→ TASK INSTRUCTIONS
For this exercise, restate word for word only the lines from the first line of the data to the line containing "Vai alla scheda (176, 476)".

++++++++++

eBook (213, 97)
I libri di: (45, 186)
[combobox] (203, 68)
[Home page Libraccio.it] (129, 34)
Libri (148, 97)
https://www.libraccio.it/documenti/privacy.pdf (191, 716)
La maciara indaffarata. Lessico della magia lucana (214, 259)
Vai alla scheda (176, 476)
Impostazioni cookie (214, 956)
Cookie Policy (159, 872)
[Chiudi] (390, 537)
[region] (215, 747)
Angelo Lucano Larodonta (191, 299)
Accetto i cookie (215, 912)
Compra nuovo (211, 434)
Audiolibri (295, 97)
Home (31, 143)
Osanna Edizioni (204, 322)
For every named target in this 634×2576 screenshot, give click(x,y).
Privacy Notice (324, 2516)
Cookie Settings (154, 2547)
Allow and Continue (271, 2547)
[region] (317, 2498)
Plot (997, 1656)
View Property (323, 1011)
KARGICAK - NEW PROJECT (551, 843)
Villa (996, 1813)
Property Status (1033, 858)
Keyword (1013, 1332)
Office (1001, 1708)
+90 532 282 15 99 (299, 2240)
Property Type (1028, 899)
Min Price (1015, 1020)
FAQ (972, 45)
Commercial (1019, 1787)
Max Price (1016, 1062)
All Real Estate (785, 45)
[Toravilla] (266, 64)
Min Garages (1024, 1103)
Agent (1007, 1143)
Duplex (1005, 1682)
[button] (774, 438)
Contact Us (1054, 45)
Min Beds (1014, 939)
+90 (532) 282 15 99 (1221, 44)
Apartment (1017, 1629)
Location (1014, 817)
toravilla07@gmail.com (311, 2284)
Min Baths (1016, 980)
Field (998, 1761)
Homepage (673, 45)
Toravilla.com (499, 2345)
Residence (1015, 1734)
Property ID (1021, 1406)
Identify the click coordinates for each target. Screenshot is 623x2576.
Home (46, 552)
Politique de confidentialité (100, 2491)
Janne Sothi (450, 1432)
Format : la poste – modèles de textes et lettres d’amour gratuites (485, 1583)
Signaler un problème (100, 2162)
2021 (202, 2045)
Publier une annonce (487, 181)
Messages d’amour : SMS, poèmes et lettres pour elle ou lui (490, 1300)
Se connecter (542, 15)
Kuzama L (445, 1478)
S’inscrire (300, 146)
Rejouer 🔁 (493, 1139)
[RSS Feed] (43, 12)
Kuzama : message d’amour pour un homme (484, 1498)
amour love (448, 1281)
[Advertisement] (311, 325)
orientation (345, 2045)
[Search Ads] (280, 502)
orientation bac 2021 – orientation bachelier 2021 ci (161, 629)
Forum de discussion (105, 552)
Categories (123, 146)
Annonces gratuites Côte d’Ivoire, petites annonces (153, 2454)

++++++++++

→ RESPONSE TO THIS EXERCISE
eBook (213, 97)
I libri di: (45, 186)
[combobox] (203, 68)
[Home page Libraccio.it] (129, 34)
Libri (148, 97)
https://www.libraccio.it/documenti/privacy.pdf (191, 716)
La maciara indaffarata. Lessico della magia lucana (214, 259)
Vai alla scheda (176, 476)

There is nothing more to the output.